_Brief_.
Everything in the entries below must be reproduced exactly, except the images.

──────── Records supplied

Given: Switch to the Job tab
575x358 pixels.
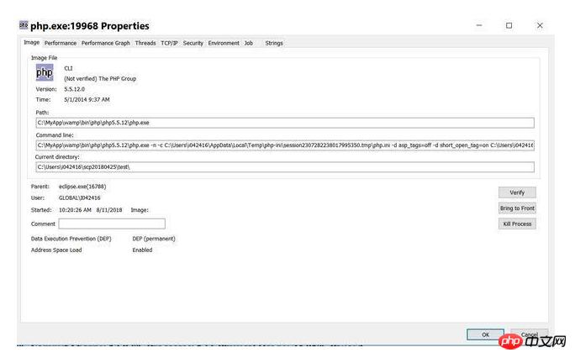Looking at the screenshot, I should click(249, 43).
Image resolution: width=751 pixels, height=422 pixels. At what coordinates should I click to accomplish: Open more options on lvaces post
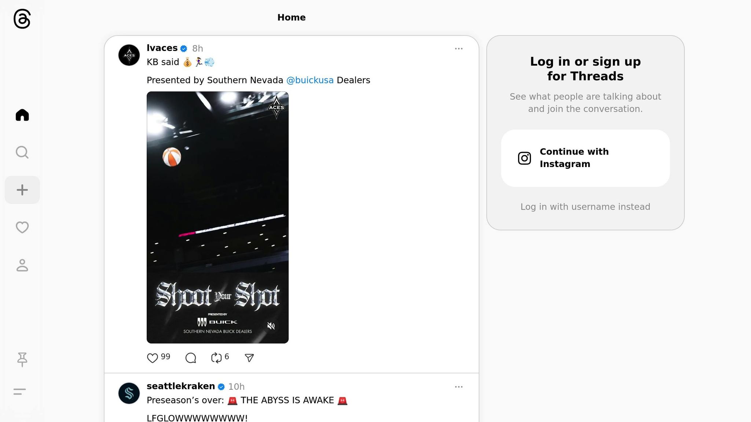(x=458, y=49)
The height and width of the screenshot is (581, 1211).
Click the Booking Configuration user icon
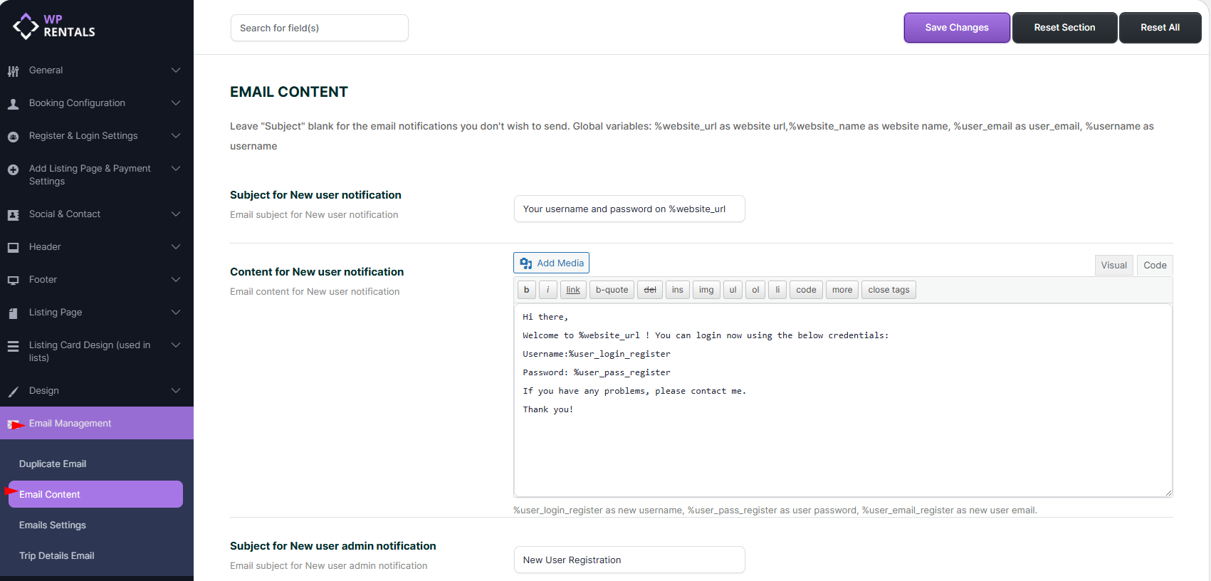pos(13,104)
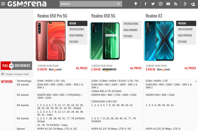Click the sign up user icon

[x=193, y=4]
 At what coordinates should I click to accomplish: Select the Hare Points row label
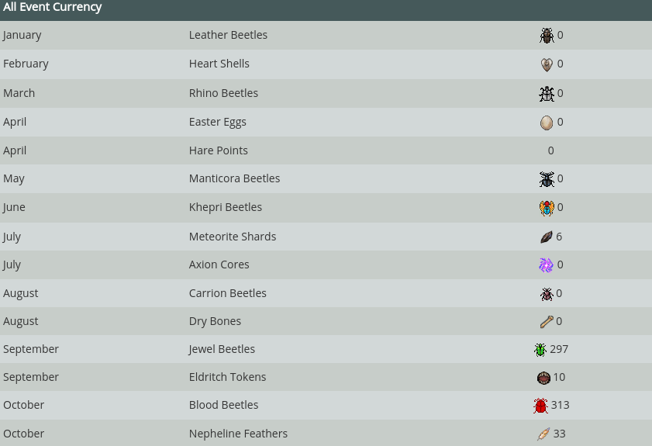[218, 150]
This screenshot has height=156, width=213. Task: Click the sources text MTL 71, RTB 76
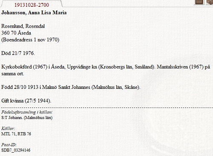click(16, 134)
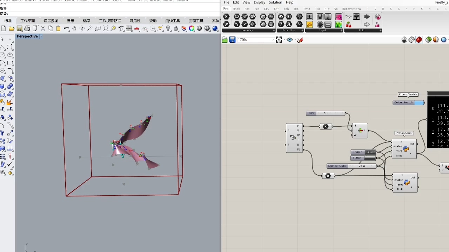The image size is (449, 252).
Task: Click the Sketch pencil icon in Grasshopper toolbar
Action: pyautogui.click(x=300, y=40)
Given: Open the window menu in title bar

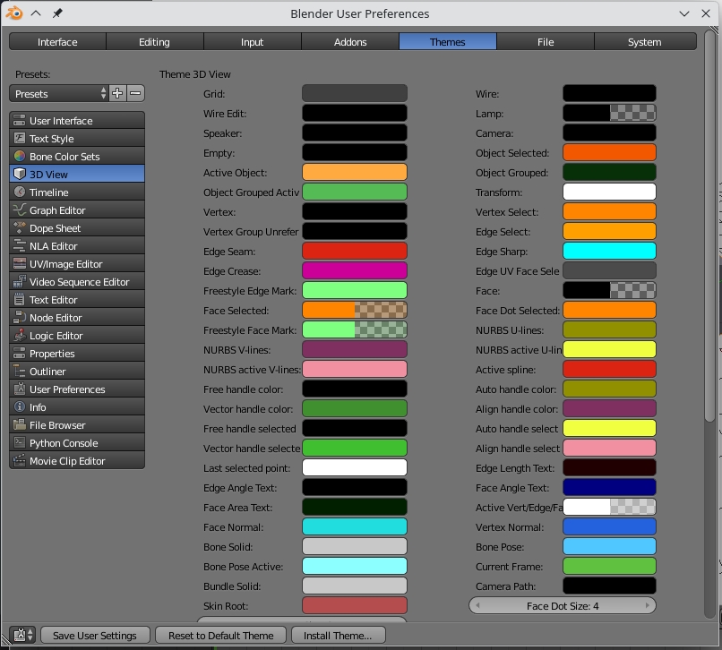Looking at the screenshot, I should point(14,13).
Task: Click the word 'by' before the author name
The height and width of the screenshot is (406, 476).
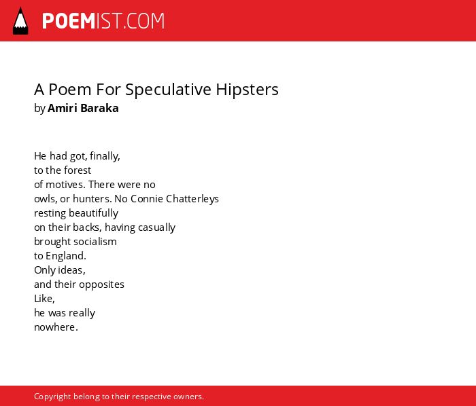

────────────────

_Solution to the problem_.
Given: Switch to the Job tab
575x358 pixels.
Looking at the screenshot, I should click(249, 43).
Image resolution: width=751 pixels, height=422 pixels. At what coordinates should I click to accomplish: Open more options on lvaces post
(x=458, y=49)
The height and width of the screenshot is (581, 1211).
Click the Booking Configuration user icon
pos(13,104)
Click the sign up user icon

[x=193, y=4]
 At what coordinates should I click to accomplish: Select the Hare Points row label
[218, 150]
This screenshot has height=156, width=213. Task: Click the sources text MTL 71, RTB 76
click(16, 134)
The image size is (449, 252).
Task: Click the Sketch pencil icon in Grasshopper toolbar
Action: pyautogui.click(x=300, y=40)
Given: Open the window menu in title bar

Looking at the screenshot, I should point(14,13).
Task: Click the word 'by' before the author name
The height and width of the screenshot is (406, 476).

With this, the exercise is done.